FIG. 1 illustrates an embodiment of the process 100 of purifying hydrogen product stream, comprising a chiller and an economizer in a net gas section. The process 100 comprises a dehydrogenation reactor zone 200, a separation section 300, a net gas section 400 and a toluene recovery section 500. As shown, a hydrogenated stream perhaps comprising methylcyclohexane stream in line 101 is taken from an external source such as a storage tank or a transport tanker (not shown). If the hydrogenated feed stream is imported from an external source, such as through a pipeline, land-going vehicle, or water-going vehicle, the feed stream may be exposed to oxygen and require treatment to remove the oxygen and/or oxygenated hydrocarbons prior to introduction into the dehydrogenation reactor zone 200. In an exemplary embodiment, the hydrogenated feed stream in line 101 may be passed to an oxygen stripper 102 to remove one or both of oxygen and oxygenated hydrocarbons and produce a deoxygenated stream in line 103. The hydrogenated feed stream in line 101 may comprise methylcyclohexane.

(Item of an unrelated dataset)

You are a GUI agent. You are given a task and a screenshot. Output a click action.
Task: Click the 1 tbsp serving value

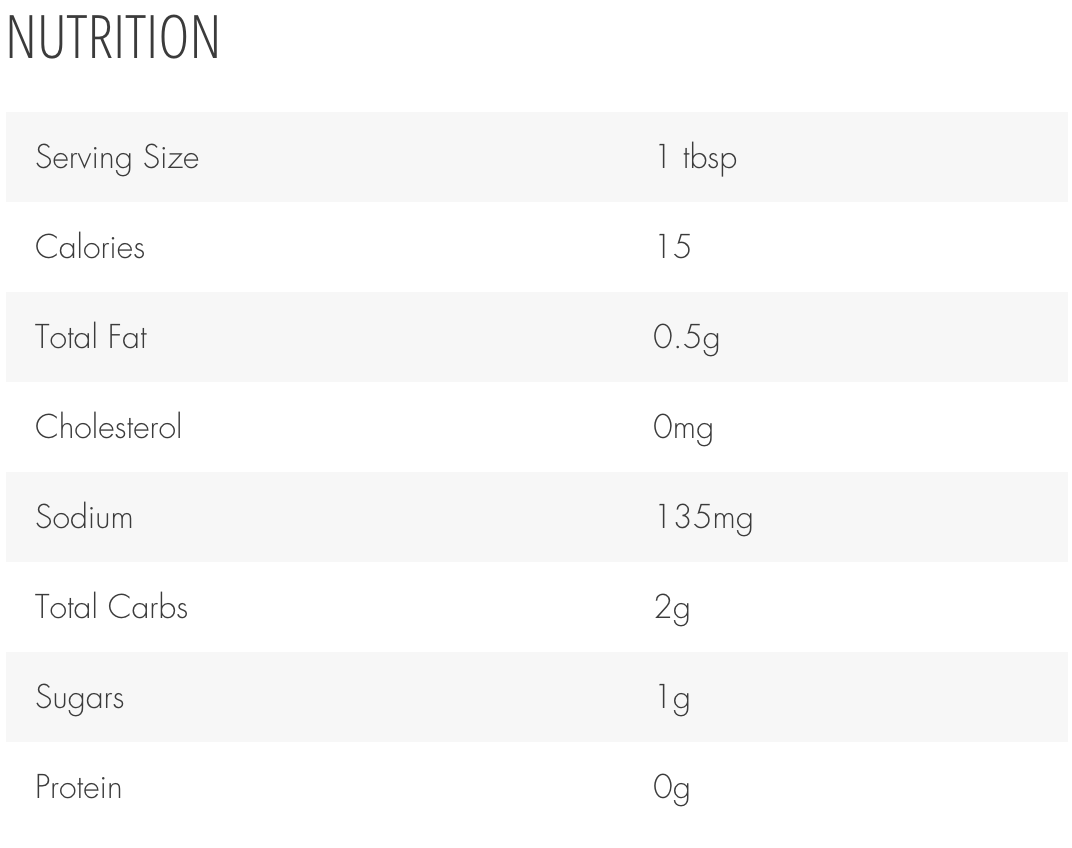click(x=696, y=158)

In an aspect, hydrogenated feed stream in line 101 may comprise a product of a hydrogenation unit. The oxygen stripper 102 may remove any water present in the hydrogenated feed stream in line 101.

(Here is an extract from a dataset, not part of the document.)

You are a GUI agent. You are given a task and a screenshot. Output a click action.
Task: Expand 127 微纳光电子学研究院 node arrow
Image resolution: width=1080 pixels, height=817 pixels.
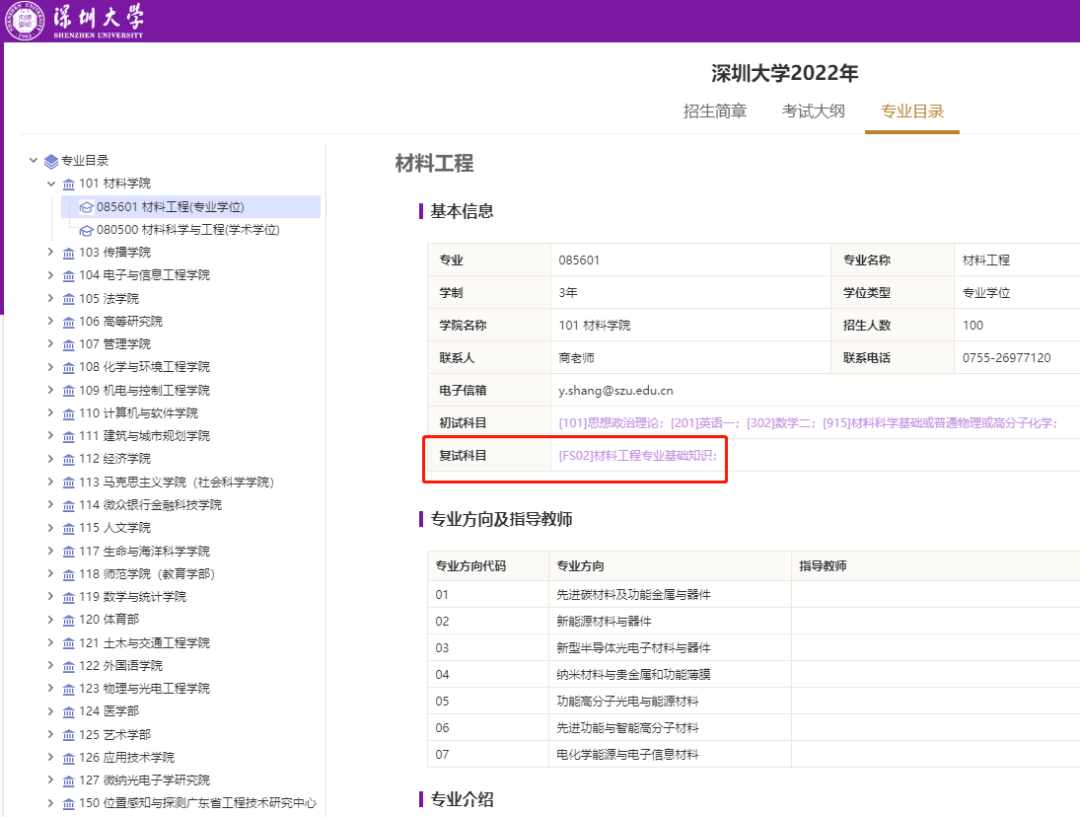click(x=51, y=780)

The deoxygenated stream in line 103 is combined with a recycle hydrogen stream in a line 105 to provide a combined feed stream in line 106. In an embodiment, the hydrogenated feed stream in line 101 is combined with a recycle hydrogen stream in a line 105 to provide a combined feed stream in line 106. The combined feed stream in line 106 is preheated in a combined heat exchanger 104 to provide a preheated combined stream in line 107. In an aspect, the hydrogenated feed stream in line 101 and the recycle hydrogen stream in a line 105 may be preheated separately to provide a preheated hydrogenated feed stream and a preheated recycle hydrogen stream. The preheated hydrogenated feed stream and the preheated recycle hydrogen stream may be charged to one or more dehydrogenation reactors.
The dehydrogenation reaction zone 200 comprises a dehydrogenation reactor(s) and a process heater 108. In an exemplary embodiment, the dehydrogenation reaction zone 200 comprises four dehydrogenation reactors, a first dehydrogenation reactor 109, a second dehydrogenation reactor 111, a third dehydrogenation reactor 113, and a fourth dehydrogenation reactor 115. Fewer or more dehydrogenation reactors than four may be utilized.

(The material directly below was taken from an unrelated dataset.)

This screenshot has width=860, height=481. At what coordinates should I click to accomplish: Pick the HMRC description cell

The preheated combined stream in line 107 is heated in a first loop of a process heater 108 and charged to the first dehydrogenation reactor 109 to produce a first dehydrogenated effluent stream in line 110. The first dehydrogenated effluent stream in line 110 is heated in a second loop of the process heater 108 and is charged to the second dehydrogenation reactor 111 to produce a second dehydrogenated effluent stream in line 112. The second dehydrogenated effluent stream 112 is heated in a third loop of the process heater 108 and is charged to the third dehydrogenation reactor 113 to produce a third dehydrogenated effluent stream in line 114. The third dehydrogenated effluent stream in line 114 is heated in a fourth loop of the process heater 108 and is charged to the fourth dehydrogenation reactor 115 to produce a dehydrogenated effluent stream in line 116. Process heater 108 raise the effluent back to the desired reactor inlet temperature between dehydrogenation reactor(s).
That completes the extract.